The child has been in an out-of-home placement for a cumulative total period of fifteen months or longer pursuant to court order . . . , the parent has been unable to remedy the circumstances that cause the child to be in an out-of-home placement and there is a substantial likelihood that the parent will not be capable of exercising proper and effective parental care and control in the near future.

3 BILLY K. v. DCS et al. Decision of the Court

A.R.S. § 8-533(B)(8)(c). Before severing a parent’s rights, DCS must undertake reasonable efforts to reunite the parent and child. Mary Ellen C. v. Ariz. Dep’t of Econ. Sec., 193 Ariz. 185, 192, ¶ 34 (App. 1999).

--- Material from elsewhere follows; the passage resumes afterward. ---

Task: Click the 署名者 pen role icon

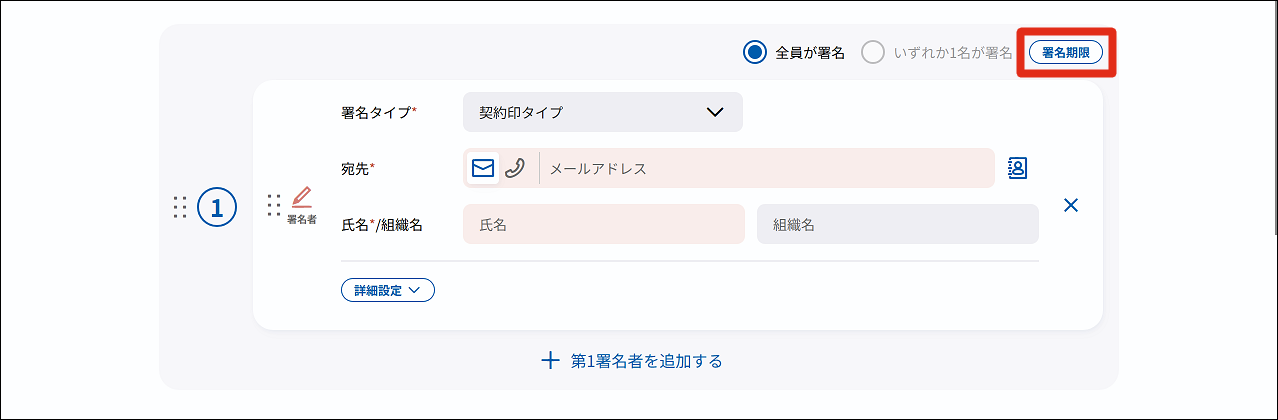Action: pyautogui.click(x=301, y=197)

¶8 The facts support the juvenile court’s findings. First, when the juvenile court severed Father’s rights, the younger child had been in custody pursuant to court order for eighteen months and the older child for sixteen months. Second, Father has not remedied the circumstances that led to the children’s removal. Pursuant to the family-reunification plan from April 2015, Father had to (1) maintain sobriety, (2) provide stable housing and proof of employment, and (3) attend all parenting classes and services.

¶9 First, Father has not proven sobriety. To help address his drug abuse and its effects on the children, DCS referred Father to TASC for drug testing and to TERROS for drug treatment, and requested a psychological evaluation to be completed after three months of sobriety. Father closed out of several TASC referrals before he started successfully completing urinary drug testing in August 2015. However, he still has not submitted a hair follicle for testing pursuant to his open TASC referral. Father only started participating in TERROS after the case plan shifted from reunification to severance and adoption. Moreover, Father never completed the psychological evaluation as ordered. Though he has partially complied with the drug testing, Father has not sufficiently demonstrated sobriety.

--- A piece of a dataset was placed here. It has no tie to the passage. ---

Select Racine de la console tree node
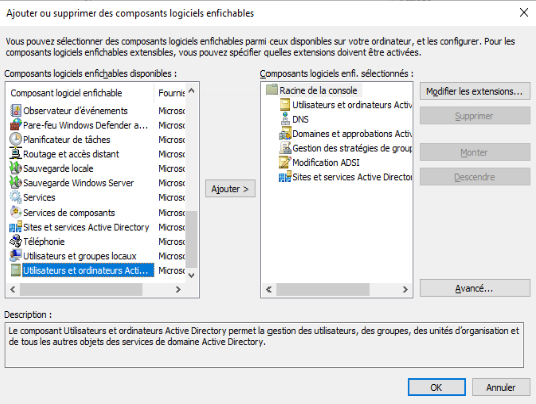 click(313, 90)
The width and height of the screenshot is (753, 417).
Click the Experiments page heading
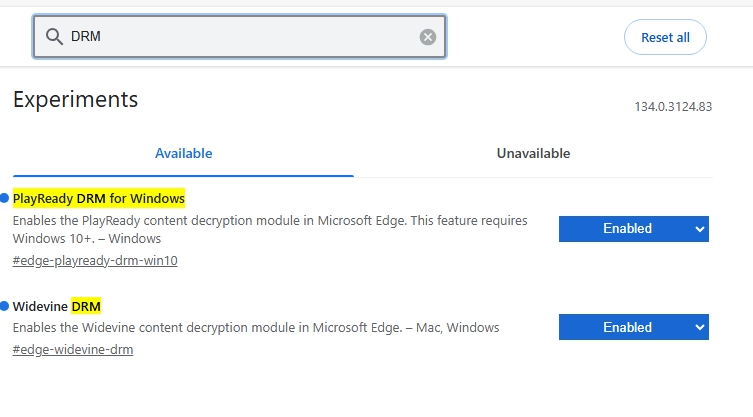pyautogui.click(x=75, y=99)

¶10 Second, Father has not demonstrated stable housing or employment. He resides in an adult sober-living home, which he acknowledges is not appropriate for the children. Though he has self- reported jobs and income, he never provided proof of his employment to DCS, apart from a single pay stub.

¶11 Finally, Father has not successfully completed the services provided by the department or proven he can successfully parent the children. DCS provided Father with supervised parenting visits. The goals for the visits were to (1) demonstrate age-appropriate parenting skills and nurturing — including coming prepared to visits with nutritious foods, diapers, formula, and clothes; (2) learn “how substance abuse affects parenting”; (3) demonstrate his ability to care for the older child’s special needs; (4) demonstrate an understanding of how domestic violence affects children; and (5) “demonstrate an understanding of appropriate child supervision.”